[Data for processing]
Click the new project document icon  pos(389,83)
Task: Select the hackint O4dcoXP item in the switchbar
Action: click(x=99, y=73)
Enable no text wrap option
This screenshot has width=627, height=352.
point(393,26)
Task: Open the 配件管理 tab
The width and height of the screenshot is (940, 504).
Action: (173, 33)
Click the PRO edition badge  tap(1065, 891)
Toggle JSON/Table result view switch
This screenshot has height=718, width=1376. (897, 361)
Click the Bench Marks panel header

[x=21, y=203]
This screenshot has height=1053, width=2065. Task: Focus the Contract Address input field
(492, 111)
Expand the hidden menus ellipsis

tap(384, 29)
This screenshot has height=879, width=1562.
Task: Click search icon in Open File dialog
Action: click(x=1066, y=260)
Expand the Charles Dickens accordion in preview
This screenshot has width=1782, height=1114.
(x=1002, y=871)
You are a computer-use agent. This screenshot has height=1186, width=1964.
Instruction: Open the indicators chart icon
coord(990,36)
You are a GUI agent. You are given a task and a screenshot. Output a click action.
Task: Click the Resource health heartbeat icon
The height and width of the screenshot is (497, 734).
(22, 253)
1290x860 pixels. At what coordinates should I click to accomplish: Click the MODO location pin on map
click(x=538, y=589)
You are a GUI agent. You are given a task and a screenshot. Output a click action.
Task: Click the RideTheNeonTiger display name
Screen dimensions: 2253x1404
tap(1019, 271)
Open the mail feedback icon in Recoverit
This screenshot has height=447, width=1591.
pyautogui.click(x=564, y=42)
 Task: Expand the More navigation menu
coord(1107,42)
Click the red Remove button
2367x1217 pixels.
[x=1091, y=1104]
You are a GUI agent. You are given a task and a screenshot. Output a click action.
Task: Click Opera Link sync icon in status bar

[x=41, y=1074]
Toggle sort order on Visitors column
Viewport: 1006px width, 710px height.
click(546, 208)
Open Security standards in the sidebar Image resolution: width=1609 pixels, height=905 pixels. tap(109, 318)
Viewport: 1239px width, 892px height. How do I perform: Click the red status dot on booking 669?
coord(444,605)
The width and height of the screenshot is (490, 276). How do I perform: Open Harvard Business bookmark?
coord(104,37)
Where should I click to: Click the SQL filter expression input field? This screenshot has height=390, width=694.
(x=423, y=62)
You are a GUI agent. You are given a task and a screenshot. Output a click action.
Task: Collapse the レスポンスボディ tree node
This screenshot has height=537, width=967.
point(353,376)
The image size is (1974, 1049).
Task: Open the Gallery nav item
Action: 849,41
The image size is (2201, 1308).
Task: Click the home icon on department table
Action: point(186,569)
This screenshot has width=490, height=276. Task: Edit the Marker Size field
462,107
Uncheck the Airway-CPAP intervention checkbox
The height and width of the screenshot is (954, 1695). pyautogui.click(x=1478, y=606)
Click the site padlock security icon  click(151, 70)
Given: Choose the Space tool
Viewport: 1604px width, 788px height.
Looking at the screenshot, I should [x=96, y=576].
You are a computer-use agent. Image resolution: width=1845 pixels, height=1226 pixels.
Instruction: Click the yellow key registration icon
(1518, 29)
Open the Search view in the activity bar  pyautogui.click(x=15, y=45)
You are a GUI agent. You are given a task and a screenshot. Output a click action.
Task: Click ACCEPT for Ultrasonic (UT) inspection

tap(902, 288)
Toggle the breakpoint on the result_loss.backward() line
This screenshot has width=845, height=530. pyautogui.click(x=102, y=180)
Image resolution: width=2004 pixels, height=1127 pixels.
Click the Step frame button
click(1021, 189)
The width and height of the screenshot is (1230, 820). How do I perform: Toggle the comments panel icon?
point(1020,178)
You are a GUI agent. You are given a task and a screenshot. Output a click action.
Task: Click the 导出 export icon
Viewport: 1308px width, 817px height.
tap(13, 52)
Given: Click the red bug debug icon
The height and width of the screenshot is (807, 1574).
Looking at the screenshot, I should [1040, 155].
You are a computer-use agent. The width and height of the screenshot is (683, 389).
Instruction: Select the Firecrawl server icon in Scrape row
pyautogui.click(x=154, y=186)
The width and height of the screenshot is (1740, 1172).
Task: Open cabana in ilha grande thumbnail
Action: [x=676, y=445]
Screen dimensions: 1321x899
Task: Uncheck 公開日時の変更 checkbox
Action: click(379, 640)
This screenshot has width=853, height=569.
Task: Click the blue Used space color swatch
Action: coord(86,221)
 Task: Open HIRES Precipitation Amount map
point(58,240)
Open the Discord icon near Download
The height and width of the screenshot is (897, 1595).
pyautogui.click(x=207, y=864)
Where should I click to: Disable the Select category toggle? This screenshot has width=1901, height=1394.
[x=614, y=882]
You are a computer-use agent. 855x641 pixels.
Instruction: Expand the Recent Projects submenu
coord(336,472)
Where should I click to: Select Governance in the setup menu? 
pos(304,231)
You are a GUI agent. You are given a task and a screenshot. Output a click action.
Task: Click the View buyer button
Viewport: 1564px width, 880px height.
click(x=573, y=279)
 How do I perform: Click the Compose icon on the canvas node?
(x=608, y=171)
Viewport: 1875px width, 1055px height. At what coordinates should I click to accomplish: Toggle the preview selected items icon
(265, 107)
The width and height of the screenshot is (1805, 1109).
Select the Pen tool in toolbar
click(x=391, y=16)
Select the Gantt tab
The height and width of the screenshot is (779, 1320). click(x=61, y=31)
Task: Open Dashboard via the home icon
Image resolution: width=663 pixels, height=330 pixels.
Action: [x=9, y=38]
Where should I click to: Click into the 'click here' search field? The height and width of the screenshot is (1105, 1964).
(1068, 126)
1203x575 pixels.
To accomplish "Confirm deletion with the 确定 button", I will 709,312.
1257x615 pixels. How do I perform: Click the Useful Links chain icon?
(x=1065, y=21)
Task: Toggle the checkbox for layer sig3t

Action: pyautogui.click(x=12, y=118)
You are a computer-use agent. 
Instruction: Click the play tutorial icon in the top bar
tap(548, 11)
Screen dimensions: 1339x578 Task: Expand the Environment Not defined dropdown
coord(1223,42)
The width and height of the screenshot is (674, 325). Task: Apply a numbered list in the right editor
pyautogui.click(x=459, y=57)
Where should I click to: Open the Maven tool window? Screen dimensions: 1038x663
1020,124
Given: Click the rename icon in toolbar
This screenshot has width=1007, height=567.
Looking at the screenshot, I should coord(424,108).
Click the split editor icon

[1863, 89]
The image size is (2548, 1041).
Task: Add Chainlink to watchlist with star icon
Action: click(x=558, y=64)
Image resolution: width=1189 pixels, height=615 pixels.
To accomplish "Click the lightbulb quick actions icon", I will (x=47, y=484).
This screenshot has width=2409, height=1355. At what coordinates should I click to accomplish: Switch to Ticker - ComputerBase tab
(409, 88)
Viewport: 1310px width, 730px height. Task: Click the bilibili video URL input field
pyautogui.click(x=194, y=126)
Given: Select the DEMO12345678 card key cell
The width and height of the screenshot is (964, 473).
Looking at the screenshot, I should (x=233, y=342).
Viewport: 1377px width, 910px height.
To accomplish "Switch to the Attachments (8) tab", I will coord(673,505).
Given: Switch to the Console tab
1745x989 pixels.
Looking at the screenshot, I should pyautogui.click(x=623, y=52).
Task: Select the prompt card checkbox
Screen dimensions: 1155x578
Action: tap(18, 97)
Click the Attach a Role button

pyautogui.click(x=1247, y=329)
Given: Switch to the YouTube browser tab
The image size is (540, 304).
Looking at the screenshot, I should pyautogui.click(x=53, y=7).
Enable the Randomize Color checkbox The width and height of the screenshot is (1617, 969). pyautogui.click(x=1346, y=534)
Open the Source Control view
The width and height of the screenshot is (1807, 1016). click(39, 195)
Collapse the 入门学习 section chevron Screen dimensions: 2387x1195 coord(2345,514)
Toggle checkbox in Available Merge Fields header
[/Data for processing]
For the word "will", count the lines of the records above that hold it and state only that count.

Reply: 3